Ahead of university I spent six months working for an investment bank in the Square mile - this is 30 years ago - and, enthralled at discovering a myriad little corners and secret places that had somehow survived centuries of change, I spent many a lunch hour exploring what was essentially still the geography of a vibrant and successful medieval city.
Years later my impression was that these ancient thoroughfares and byways were being systematically destroyed, or at least modified beyond recognition as the demands of London's financial institutions gained precedence over any sense of the past or its cultural importance.
In fact, I was only partly correct. In setting out, somewhat self-importantly, to document in words and pictures the old City's passing before it was too late and they were wiped off the A-to-Z, I discovered something else.

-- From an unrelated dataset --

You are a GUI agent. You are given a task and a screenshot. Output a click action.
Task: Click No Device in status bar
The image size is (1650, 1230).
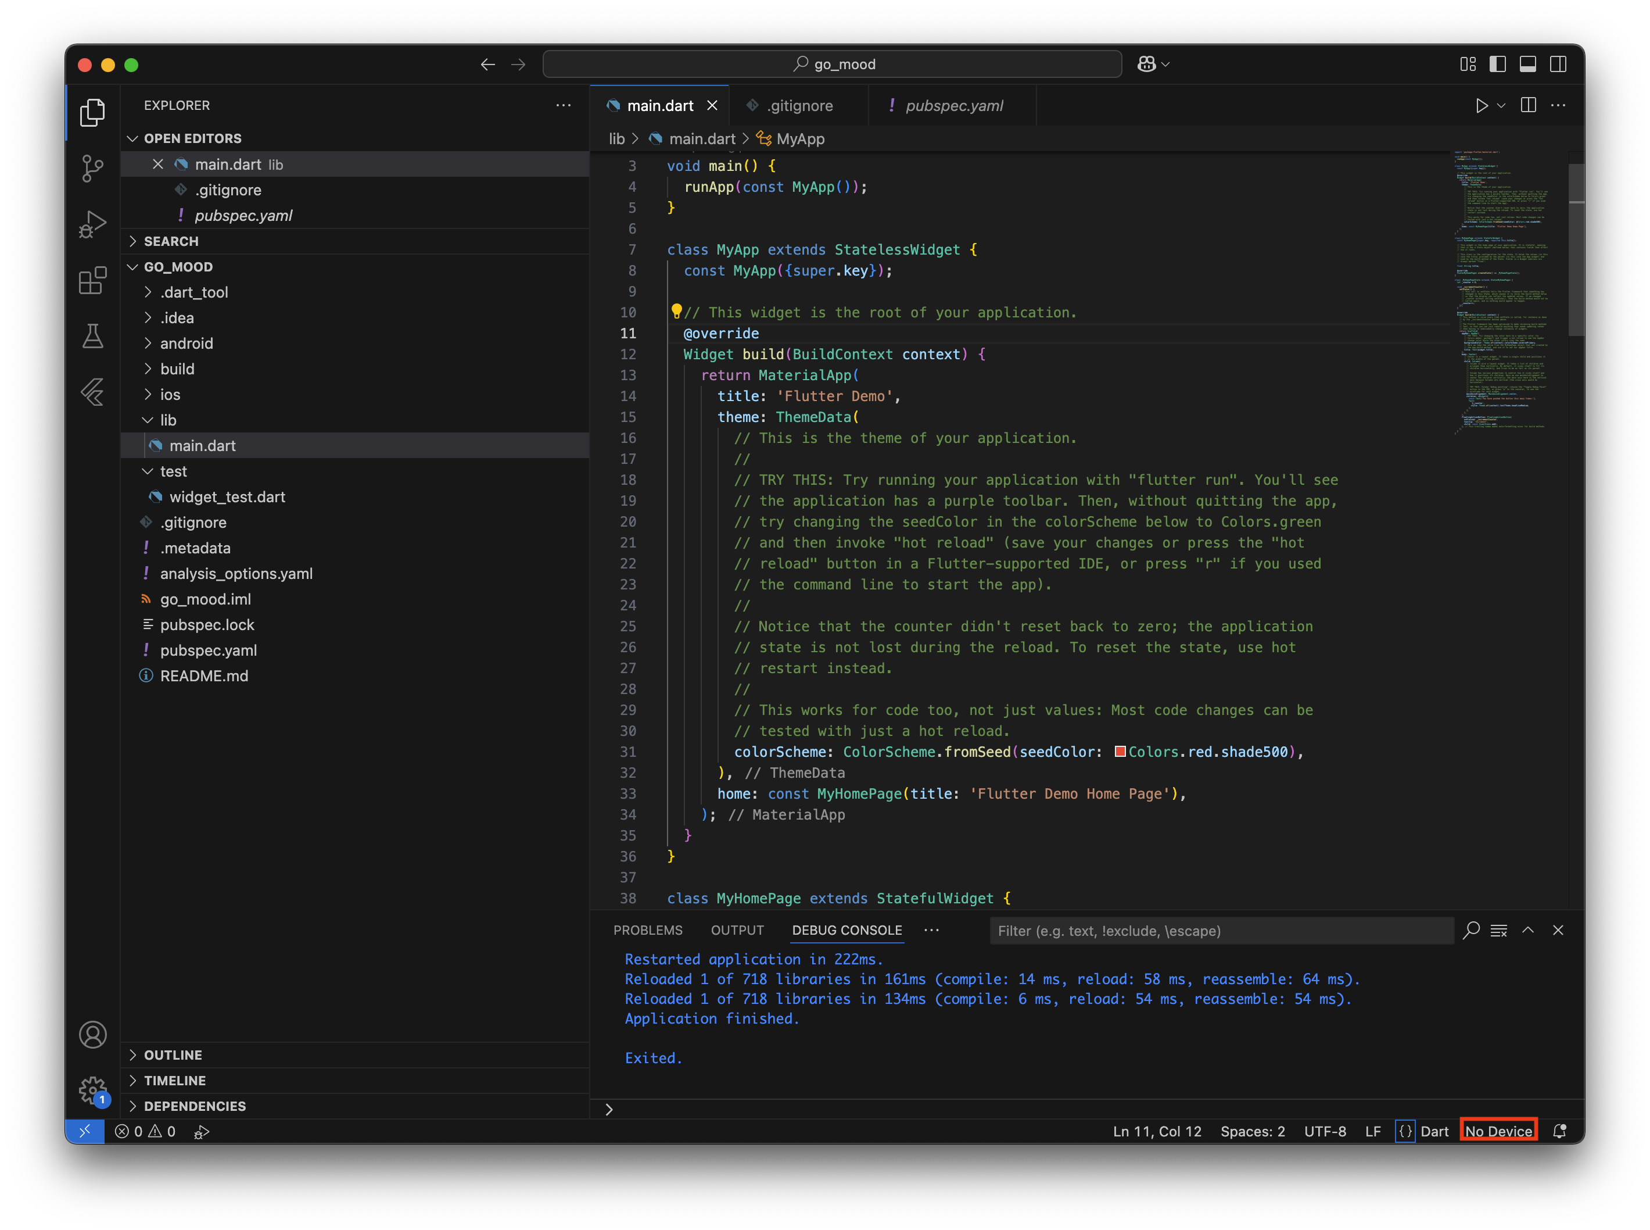click(x=1497, y=1132)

Not just that many of these places had survived but that more enlightened developers were seeking to preserve them, or to incorporate these fragments of history into their new schemes with admirable tact and sensitivity.

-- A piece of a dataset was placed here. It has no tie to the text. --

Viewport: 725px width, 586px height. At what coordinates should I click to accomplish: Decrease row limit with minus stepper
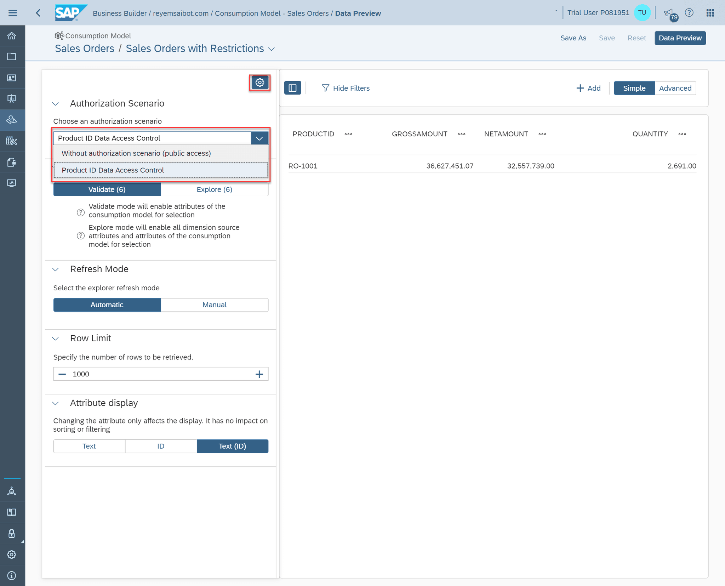[x=62, y=374]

Inevitably some have been lost, and many others have changed from those days when I was playing at being a banker. The reality, however, was that each time I turned a corner I found another gem. Among the seemingly numberless secret gardens, winding alleyways, tiny squares and ancient courtyards I found stories of the old city and its characters, many extraordinary and unlikely architectural survivors, and a wealth of evidence to remind one again that the City - built, burned, bombed, rebuilt and rebuilt again - is still a uniquely fascinating, rich and engaging place to wander through.
The old gateways into the bustling medieval settlement may be long gone, the Roman Wall which once ringed it has almost (but not entirely) disappeared beneath offices, warehouses and apartments, and towering new developments continue to be thrown up and torn down with bewildering rapidity.
Yet stepping behind the modern façades, or squeezing through narrow passes between vast glass ziggurats of 21st century commerce in search of a favourite Wren church or just somewhere quiet to sit and think, it is still possible to come upon something ancient or timeless, and to enjoy the precious thrill of discovering somewhere centuries old yet to the beholder all but unknown.
Still possible, that is, to experience something of the London which existed before the Great Fire, before the Blitz, and long before Big Bang and all that followed that more technological but equally seismic change. That's why I wrote the book, and why I hope everyone who loves London will want to read it.